Author: M.J. Neary
Genre: Fiction (Historical / 1910s / Ireland / Revolution / Politics / Theater / Historical Figures Fictionalized)
Publisher/Publication Date: Fireship Press (3/8/2014)
Source: The publisher.
Rating: Liked a good deal.
Did I finish?: I did!
One-sentence summary: A novel of early 20th century Irish revolutionary Helena Moloney and the tumultuous circumstances of her life.
Reading Challenges: E-book, Historical Fiction
Do I like the cover?: I'm ambivalent -- it fits the novel, but isn't what draws me in.
First line: Katie Barrett would sell her soul for a gulp of fresh air, but there wasn't any inside the filthy store on Ship Street where she had been marched along with the handful of the Irish Citizen Army survivors.
Buy, Borrow, or Avoid?: Borrow or buy.
Why did I get this book?: It's a fascinating era I haven't seen featured in hist fic before.
Review: Set between 1903 and spanning through to 1940, this rich novel follows Helena Moloney, a Dublin-born woman who became crucial to the Irish movement for independence as well as the labor movement and women's rights.
I was initially intrigued by this book after Evangeline Holland of Edwardian Promenade blurbed it positively; I was deeply curious at the idea of Edwardian Ireland and the wild tumultous mix of passion and politics seen during this time.

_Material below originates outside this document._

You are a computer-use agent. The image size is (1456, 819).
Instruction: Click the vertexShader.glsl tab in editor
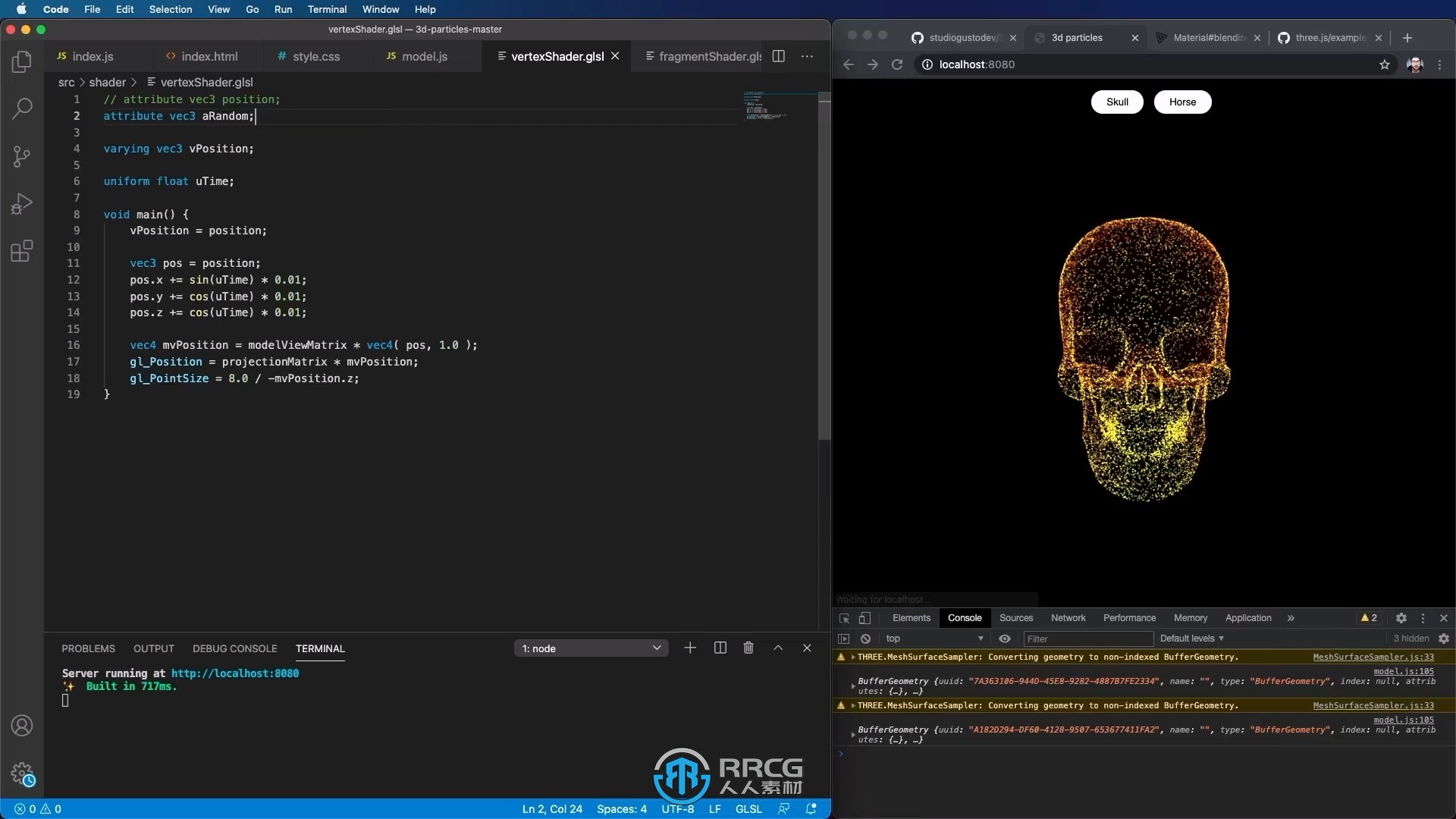(x=557, y=56)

Neary plunges the reader into the excitement, opening after the famous 1916 Easter Rising, then moving to 1903 when Helena first entered the movement for Irish independence. For those unfamiliar with early 20th century Irish history, Neary provides enough context and details for readers to understand what is happening. With Helena new to the movement at the story's start, the reader and Helena move together through the ranks and various intrigues in the fight for Irish independence, and within pages, I found myself gripped by the story.
The hook of the novel is Helena: she's smart and committed, both starry-eyed and level-headed. While historically a marvelously grand woman, in Neary's hands her accomplishments feel real and authentic, and I never found myself frustrated with a too-perfect heroine.
Neary makes vibrant the various figures from the movement, and the story reads almost like a soap opera -- from Countess Constance Markievicz's tiara-wearing arrival at an organizing event to her founding of an armed scouting movement or Maud Gonne's revolutionary group for women, Inghinidhe na hÉireann, to her involvement with poet W.B. Yeats -- without becoming cartoonish or silly. Every character is delightfully flawed and portrayed with warm humanity; I was horrified and charmed by Countess Markievicz at various times, for example.
My only complaint is a lack of Author's or Historical Note, which is my favorite part of a historical novel; otherwise, this book is a fantastic saga-ish read of a wonderfully dramatic era in history.
Fireship Press is becoming a new favorite for finding unusual historical fiction and this offering sets a high bar for other historical novels and indie presses.
For those who like early 20th century settings but might be Downton Abbey-ed out or want something different than a straight up World War I narrative, consider this book. Hibernophiles and those who love all things Irish absolutely need to start reading.